[Opening Text block section]

Personal information
- Full name: Alberto Onofre Cervantes
- Date of birth: 5 July 1947
- Place of birth: Guadalajara, Jalisco, Mexico
- Date of death: 9 January 2025 (aged 77)
- Place of death: Guadalajara, Jalisco, Mexico
- Position: Midfielder

Senior career*
- Years: Team / Apps / (Gls)
- 1964–1974: Guadalajara

International career
- 1967–1970: Mexico / 6 / (1)

= Alberto Onofre =

Mexican footballer (1947–2025)

Alberto Onofre Cervantes (5 July 1947 – 9 January 2025) was a Mexican footballer. He played as midfielder for Guadalajara his entire career and was recognized as being one of the best midfielders in the Primera División with Mexican sports commentator Fernando Marcos González describing him as being exceptional in his plays as well as his passes.

[Closing Text block section]

# [Parts of the exercise]
#1 Condense the paragraph in the text on Alberto Onofre that begins "Alberto Onofre Cervantes (5 July 1947" into a short bulleted list of its main facts.
#2 Repeat the part of the text on Alberto Onofre that starts at the words "Personal information" and ends after the words "Apps / (Gls)".
#3 Go on with the text on Alberto Onofre, picking up after its final sentence.

[Opening Data provided section]

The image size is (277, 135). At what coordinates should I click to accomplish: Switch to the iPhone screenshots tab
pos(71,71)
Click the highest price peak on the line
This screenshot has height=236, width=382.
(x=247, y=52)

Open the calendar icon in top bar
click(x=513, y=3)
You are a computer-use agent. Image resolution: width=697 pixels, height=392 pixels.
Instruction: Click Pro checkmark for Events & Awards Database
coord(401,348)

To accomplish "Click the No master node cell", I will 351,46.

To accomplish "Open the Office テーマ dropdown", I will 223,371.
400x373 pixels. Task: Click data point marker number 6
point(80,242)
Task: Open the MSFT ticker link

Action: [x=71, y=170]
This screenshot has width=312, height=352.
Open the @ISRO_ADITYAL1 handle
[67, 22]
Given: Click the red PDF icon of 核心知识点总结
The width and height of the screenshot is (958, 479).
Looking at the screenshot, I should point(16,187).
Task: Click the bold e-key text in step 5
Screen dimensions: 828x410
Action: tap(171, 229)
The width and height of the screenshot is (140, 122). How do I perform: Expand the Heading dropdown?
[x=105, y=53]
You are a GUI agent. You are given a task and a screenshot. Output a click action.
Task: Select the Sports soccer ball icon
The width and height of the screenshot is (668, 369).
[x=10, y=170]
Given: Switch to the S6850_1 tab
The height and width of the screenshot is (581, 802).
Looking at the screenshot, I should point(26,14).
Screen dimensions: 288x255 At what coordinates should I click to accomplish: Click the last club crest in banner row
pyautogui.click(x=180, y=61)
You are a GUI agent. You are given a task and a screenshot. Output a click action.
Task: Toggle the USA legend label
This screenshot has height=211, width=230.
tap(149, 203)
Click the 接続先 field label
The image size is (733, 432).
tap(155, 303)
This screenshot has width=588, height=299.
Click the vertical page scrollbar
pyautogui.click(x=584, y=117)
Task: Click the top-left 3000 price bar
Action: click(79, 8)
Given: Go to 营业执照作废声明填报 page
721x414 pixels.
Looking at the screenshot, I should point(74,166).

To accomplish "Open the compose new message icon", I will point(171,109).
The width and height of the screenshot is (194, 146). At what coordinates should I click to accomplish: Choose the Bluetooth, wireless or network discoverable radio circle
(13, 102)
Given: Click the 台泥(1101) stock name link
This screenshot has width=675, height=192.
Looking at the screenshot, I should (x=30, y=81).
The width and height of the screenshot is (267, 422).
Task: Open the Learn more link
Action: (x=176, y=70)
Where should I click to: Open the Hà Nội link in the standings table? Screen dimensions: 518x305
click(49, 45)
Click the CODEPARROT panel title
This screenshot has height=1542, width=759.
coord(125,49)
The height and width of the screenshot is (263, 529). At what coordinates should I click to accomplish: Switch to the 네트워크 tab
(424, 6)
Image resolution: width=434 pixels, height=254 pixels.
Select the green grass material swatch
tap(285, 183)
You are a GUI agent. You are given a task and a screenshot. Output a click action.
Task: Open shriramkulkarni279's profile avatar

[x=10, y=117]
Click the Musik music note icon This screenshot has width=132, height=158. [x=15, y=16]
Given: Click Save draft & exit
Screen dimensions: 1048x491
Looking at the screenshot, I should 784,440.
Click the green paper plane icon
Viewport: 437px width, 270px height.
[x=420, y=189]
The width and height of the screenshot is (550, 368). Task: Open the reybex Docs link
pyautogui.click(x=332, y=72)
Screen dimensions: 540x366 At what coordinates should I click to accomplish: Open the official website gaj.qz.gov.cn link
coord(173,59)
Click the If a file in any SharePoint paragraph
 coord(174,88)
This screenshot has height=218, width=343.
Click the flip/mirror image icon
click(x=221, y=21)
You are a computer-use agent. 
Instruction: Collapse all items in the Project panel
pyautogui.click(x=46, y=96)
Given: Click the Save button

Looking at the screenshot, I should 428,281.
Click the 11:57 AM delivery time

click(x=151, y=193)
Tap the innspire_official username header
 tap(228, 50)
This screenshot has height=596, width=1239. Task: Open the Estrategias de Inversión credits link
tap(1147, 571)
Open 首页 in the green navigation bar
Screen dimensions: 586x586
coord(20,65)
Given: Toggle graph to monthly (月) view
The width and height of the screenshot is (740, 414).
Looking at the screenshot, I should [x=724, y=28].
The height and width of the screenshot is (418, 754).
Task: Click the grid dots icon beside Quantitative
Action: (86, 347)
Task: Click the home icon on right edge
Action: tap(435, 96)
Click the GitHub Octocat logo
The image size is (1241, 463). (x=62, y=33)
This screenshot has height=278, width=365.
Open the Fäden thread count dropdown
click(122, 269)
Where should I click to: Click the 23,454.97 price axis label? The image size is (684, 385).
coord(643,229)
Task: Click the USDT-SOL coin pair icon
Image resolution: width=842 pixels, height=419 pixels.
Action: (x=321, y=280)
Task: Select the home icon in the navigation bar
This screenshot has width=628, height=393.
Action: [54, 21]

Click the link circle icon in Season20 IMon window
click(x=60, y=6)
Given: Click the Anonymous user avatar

[Closing Data provided section]

# [Task results]
#1
- Alberto Onofre Cervantes (5 July 1947 – 9 January 2025) was a Mexican footballer.
- He played as a midfielder for Guadalajara throughout his career.
- He was considered one of the best midfielders in the Primera División.
- Mexican sports commentator Fernando Marcos González called his plays and passes exceptional.

#2
Personal information
- Full name: Alberto Onofre Cervantes
- Date of birth: 5 July 1947
- Place of birth: Guadalajara, Jalisco, Mexico
- Date of death: 9 January 2025 (aged 77)
- Place of death: Guadalajara, Jalisco, Mexico
- Position: Midfielder

Senior career*
- Years: Team / Apps / (Gls)

#3
==Club career==
Alberto was born on 5 July 1947 in Guadalajara, growing up in the Colonia Fresno neighborhood in the southern half of the city. He the fifth of eleven children of Dionisio Onofre Cabrera and Rafaela Cervantes Ramírez alongside his siblings Ernesto, Guadalupe, Beatriz, Teresa, Ramón, Cristina, Rodolfo, Carlos and Arturo. Not having much in his studies, after finishing primary school, he dedicated his career to playing football as he began playing in the streets. He was first part of a local club known as "Jalisco" and played in the Liga Poniente until his older brother Ernesto met Guadalajara midfielder Sabás Ponce when Alberto was 12 years old. After deliberate hesitation from his father, he finally relented and allowed his son to make his senior debut in 1964 at 17 years of age with a fee of 600 pesos per month.

Throughout his career with Chivas, he was known for his great touch, ball possession, leadership abilities and field vision, often being the protagonist of caring many goals. Later on, he was a part of the winning squad that won the 1969–70 Mexican Primera División, the 1969–70 Copa México and the 1969–70 Campeón de Campeones. He prematurely retired following the 1973–74 season.

==International career==
Onofre had first represented Mexico for the 1967 Pan American Games, contributing to the club winning gold. He went on to make several further appearances throughout the late 1960s in various friendlies.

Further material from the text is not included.